PROBLEM REQUIREMENTS: Within the data that follows, set down exactly the lines from the one containing "The height and width of the screenshot is (600, 1010)." through the one containing "Task: Open the セルタイプ dropdown", both ends included.

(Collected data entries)

──────────

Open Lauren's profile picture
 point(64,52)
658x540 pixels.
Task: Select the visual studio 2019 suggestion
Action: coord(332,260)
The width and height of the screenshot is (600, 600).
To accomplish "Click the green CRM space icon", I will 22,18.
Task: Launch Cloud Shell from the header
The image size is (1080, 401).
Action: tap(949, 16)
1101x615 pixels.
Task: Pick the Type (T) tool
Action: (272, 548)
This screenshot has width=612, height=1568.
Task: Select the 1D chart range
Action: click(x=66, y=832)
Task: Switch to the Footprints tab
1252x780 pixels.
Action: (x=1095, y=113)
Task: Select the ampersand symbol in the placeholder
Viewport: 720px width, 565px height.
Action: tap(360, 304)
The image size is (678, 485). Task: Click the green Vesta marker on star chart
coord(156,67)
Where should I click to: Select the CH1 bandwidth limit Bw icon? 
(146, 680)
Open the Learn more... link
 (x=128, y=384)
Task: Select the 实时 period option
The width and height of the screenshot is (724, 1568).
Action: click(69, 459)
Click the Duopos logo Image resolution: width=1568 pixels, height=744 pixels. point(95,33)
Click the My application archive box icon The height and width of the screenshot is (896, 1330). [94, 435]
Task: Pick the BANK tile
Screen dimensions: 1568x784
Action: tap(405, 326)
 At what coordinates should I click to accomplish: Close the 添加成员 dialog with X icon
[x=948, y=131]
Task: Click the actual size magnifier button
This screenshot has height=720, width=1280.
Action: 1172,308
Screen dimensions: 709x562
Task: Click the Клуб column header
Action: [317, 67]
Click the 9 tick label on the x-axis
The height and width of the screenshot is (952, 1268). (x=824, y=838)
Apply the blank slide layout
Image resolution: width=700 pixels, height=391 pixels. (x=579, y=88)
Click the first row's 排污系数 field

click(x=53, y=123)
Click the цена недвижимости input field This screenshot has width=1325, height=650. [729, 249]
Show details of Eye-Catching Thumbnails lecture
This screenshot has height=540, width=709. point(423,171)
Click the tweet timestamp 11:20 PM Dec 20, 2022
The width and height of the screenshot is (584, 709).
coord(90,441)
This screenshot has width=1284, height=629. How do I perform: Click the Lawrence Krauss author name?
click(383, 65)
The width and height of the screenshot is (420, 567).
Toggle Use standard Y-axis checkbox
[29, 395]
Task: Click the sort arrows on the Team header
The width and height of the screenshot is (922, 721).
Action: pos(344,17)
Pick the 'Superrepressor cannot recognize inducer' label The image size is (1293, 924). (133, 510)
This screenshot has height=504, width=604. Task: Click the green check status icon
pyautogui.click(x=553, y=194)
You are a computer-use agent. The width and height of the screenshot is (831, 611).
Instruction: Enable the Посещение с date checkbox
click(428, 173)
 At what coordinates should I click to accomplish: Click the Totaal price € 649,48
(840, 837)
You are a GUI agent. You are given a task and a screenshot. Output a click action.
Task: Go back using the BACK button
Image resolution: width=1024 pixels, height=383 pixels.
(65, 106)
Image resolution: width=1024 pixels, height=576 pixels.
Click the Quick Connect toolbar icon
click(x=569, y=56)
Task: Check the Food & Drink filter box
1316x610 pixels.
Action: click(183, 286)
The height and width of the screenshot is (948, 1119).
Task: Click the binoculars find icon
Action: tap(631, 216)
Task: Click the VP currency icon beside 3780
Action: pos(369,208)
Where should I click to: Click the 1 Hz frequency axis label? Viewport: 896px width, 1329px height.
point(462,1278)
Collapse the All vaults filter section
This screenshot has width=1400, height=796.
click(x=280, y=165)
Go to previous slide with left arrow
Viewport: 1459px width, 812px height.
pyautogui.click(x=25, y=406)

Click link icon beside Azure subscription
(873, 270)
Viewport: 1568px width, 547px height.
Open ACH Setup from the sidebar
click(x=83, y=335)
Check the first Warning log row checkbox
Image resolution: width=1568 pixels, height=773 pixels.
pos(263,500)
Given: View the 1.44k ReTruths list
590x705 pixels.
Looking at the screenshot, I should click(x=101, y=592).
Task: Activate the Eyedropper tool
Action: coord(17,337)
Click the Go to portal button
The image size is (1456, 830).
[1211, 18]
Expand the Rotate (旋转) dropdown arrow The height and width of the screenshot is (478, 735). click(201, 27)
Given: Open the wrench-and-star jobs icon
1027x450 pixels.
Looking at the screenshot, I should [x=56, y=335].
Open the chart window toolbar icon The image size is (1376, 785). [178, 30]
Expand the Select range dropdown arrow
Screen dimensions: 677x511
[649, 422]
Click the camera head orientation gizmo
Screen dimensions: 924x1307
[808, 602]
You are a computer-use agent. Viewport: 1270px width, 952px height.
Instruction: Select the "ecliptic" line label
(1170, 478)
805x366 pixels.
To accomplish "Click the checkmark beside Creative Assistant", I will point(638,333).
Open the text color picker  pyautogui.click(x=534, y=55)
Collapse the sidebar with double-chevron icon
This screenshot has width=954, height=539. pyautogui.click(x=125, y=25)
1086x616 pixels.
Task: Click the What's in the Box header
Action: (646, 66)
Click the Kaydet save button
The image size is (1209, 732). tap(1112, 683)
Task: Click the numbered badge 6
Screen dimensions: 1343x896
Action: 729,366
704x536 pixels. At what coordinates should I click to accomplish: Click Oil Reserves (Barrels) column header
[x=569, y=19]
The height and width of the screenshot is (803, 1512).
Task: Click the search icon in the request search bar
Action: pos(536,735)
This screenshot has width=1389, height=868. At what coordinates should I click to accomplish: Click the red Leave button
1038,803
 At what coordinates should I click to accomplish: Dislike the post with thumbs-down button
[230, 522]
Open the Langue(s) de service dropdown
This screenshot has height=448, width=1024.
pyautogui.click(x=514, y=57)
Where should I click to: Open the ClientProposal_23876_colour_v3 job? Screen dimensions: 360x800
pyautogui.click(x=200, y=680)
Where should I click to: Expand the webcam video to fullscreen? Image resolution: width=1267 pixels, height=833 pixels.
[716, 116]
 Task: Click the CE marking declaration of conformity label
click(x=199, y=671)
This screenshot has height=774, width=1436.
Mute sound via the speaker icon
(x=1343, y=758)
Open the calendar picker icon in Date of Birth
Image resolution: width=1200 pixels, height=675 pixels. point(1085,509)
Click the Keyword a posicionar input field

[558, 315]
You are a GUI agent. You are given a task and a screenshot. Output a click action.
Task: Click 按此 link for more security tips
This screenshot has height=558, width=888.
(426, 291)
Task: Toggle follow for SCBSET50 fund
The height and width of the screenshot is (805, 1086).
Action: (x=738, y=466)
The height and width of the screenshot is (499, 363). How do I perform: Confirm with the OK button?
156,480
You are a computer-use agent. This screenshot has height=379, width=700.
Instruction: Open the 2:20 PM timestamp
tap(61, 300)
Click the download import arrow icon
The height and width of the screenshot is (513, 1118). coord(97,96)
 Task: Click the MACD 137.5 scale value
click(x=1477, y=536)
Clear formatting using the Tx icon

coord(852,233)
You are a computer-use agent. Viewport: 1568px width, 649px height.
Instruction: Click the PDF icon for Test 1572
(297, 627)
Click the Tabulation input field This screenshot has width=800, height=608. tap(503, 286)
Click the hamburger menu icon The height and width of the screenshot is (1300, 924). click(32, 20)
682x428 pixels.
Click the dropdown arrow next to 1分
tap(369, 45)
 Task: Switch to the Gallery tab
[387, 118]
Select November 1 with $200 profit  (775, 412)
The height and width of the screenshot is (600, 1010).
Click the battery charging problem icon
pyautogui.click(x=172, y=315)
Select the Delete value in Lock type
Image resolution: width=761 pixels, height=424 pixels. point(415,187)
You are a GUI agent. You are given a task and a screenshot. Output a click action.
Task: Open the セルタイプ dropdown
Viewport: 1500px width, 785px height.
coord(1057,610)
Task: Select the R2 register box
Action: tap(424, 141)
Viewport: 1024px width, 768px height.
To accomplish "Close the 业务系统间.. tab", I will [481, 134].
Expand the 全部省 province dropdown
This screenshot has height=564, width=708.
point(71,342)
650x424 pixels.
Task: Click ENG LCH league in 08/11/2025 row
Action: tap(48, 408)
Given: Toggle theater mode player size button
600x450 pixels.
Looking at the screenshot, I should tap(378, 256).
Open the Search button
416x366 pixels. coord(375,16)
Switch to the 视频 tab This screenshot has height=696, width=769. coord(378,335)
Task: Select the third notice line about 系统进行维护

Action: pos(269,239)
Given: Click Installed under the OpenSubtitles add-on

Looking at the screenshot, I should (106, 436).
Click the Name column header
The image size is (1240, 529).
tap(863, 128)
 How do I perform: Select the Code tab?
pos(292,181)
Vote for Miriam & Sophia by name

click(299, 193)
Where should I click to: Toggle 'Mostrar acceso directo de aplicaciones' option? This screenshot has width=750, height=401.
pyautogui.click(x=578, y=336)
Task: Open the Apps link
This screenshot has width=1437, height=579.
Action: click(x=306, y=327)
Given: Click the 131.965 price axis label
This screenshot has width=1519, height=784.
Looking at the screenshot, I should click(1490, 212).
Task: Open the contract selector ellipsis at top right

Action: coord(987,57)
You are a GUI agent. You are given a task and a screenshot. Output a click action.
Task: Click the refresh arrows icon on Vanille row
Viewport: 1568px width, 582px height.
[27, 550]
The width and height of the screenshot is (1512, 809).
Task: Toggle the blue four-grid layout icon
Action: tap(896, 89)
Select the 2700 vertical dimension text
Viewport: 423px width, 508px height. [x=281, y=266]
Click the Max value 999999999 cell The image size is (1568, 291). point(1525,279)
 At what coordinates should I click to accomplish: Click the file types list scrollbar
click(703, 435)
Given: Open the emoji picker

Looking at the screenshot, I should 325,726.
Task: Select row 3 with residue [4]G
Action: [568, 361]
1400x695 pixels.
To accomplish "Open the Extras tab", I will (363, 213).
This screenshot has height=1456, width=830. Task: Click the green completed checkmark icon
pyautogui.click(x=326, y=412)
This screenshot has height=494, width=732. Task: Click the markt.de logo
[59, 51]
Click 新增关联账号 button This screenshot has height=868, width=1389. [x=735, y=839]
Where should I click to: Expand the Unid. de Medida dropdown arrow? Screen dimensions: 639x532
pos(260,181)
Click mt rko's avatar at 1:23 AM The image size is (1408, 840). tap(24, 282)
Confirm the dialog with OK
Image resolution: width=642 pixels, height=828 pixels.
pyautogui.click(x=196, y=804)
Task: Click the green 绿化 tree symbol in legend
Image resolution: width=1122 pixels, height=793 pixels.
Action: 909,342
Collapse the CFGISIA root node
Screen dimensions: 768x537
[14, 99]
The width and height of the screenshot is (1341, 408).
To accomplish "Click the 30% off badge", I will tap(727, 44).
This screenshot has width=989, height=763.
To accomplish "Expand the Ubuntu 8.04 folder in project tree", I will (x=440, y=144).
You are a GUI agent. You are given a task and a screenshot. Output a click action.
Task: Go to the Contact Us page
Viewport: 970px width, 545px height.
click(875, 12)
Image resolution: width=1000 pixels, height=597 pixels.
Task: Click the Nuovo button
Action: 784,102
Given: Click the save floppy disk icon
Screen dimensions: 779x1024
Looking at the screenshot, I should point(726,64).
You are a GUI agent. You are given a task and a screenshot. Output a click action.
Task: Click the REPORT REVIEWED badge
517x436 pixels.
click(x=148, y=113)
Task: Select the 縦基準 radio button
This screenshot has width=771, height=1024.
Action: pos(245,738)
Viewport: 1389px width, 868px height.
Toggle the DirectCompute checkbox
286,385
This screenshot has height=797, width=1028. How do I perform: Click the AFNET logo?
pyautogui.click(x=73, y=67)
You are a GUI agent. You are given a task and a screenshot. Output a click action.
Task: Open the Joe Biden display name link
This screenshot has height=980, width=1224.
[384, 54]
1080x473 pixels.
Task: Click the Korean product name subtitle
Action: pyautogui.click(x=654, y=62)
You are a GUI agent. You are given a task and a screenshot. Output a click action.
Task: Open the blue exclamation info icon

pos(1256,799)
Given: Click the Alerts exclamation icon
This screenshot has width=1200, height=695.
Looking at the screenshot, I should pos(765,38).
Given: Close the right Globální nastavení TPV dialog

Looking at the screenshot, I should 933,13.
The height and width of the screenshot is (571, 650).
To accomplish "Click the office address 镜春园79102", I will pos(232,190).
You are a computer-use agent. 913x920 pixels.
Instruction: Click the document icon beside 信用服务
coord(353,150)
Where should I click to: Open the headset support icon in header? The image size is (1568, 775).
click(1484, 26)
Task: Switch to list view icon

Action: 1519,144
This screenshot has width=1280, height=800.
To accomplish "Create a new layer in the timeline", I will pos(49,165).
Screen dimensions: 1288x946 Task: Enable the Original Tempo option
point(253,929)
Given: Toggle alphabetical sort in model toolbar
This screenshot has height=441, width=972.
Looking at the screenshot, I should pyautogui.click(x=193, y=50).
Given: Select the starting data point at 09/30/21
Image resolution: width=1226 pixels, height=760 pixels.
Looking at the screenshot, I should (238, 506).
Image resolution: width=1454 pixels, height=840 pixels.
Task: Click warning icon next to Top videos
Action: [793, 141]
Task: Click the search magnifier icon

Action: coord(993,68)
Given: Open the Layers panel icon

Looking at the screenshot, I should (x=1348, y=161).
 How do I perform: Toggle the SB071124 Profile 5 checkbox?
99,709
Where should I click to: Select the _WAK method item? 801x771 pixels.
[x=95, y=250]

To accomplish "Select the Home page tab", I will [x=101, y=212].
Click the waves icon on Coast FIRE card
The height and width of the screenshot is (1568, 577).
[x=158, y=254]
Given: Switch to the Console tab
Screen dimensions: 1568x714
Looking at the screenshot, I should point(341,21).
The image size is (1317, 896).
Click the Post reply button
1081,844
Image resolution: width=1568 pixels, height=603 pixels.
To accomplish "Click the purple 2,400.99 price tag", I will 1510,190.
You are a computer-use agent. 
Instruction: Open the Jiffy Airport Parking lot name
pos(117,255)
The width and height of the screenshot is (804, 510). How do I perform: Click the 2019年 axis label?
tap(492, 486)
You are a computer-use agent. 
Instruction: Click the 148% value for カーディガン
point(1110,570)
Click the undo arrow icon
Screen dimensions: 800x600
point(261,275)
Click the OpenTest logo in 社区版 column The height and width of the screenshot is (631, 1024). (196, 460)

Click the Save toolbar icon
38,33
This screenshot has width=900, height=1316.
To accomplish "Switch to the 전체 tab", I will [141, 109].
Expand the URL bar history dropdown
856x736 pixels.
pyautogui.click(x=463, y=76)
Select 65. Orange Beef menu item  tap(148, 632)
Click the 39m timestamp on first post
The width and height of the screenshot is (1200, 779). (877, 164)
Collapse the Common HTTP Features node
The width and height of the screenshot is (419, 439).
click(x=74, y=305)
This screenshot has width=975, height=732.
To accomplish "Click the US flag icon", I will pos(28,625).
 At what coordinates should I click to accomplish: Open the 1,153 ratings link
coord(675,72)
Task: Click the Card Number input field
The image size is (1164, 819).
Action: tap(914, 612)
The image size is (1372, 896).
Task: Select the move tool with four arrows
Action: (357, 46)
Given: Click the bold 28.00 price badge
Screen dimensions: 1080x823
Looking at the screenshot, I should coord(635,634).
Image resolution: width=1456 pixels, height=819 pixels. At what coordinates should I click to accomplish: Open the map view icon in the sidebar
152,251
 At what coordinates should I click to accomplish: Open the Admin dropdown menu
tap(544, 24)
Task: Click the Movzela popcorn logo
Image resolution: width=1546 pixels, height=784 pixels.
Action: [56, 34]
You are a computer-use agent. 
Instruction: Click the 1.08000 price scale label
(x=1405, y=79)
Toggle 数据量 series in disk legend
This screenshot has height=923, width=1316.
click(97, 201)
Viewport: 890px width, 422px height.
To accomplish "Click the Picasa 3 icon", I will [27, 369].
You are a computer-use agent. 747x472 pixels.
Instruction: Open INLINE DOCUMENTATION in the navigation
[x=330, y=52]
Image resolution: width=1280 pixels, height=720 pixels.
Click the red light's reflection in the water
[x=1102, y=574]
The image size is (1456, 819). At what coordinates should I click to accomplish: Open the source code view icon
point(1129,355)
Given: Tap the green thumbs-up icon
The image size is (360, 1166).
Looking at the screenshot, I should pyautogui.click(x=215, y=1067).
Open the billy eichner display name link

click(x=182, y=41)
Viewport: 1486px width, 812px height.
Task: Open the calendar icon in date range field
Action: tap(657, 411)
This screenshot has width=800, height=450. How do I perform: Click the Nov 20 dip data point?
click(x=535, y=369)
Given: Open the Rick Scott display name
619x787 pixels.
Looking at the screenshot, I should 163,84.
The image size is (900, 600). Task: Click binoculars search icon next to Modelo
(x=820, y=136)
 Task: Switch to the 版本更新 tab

──────────

EXERCISE RESPONSE:
The height and width of the screenshot is (600, 1010).
Click the battery charging problem icon
pyautogui.click(x=172, y=315)
Select the Delete value in Lock type
Image resolution: width=761 pixels, height=424 pixels. point(415,187)
You are a GUI agent. You are given a task and a screenshot. Output a click action.
Task: Open the セルタイプ dropdown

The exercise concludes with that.